Heute in der LEBENSMITTELZEITUNG ein ausführlicher Beitrag „Krekes finden keinen Partner“ über Douglas– in dem ziemlich unverblümt von der „Giftpille Thalia“ gesprochen wird, die es bislang sichtlich verhindere, dass die Gründerfamilie Kreke Partner finde, um im Konzern die alleinige Kontrolle [mehr…] zu gewinnen.

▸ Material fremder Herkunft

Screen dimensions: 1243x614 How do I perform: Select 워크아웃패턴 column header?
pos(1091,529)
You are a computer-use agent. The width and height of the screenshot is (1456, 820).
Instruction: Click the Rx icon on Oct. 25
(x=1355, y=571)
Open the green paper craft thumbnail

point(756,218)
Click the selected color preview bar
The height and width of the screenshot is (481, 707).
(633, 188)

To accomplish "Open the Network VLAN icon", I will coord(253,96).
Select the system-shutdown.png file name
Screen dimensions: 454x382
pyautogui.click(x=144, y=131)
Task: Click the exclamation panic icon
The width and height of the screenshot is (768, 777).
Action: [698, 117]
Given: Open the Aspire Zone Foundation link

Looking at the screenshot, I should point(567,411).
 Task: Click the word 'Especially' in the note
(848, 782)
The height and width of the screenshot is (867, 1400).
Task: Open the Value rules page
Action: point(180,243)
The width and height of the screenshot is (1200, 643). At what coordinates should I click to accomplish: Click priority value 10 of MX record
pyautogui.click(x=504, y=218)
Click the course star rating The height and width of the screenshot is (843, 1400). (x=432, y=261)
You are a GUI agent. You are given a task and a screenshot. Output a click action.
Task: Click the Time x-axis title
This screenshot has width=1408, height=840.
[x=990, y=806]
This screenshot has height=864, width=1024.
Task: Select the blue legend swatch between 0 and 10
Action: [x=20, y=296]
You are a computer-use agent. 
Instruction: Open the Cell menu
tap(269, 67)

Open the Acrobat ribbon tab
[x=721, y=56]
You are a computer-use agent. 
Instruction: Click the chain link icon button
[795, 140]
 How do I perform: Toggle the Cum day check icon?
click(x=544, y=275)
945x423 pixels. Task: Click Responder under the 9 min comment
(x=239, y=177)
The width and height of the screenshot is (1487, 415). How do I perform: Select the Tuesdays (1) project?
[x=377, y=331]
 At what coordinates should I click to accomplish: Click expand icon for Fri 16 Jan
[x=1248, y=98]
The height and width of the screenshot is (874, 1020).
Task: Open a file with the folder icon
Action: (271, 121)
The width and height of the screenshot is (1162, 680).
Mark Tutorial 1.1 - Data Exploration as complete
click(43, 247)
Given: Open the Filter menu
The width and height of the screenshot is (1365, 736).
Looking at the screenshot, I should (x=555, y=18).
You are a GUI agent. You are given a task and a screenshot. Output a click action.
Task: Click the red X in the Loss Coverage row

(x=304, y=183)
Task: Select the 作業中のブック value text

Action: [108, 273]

Der Beitrag von Martin Mehringer belegt, warum die Interessenten für Douglas „reihenweise“ absprängen und der Anteil der Krekes weiter bei 13 Prozent liege – einzig die US-Investmentfirma „Advent“ sei derzeit Gesprächspartner von Douglas-Vorstandschef Henning Kreke und dessen Vater Jörn. „Die Ausgangssituation gestalte sich als zu unübersichtlich, lautet die Begründung aus dem Umfeld der Investmenthäuser“- es sei nach wie vor nicht abzusehen, welche Rolle Drogeriemarktbetreiber Erwin Müller spiele, „der mit seinem Aktienanteil von rund 11 Prozent seit geraumer Zeit für Unruhe sorgt. Hinzu kommen die Probleme der Buchhandelstochter Thalia“, für die „Michael Hinderer einen Käufer sucht. Für den Aufsichtsratschef der Investmentbank Altium und Schwiegersohn von Jörn Kreke ein schwieriges Unterfangen: Thalia sei eine „Giftpille“, heißt es in der Private-Equity-Branche“.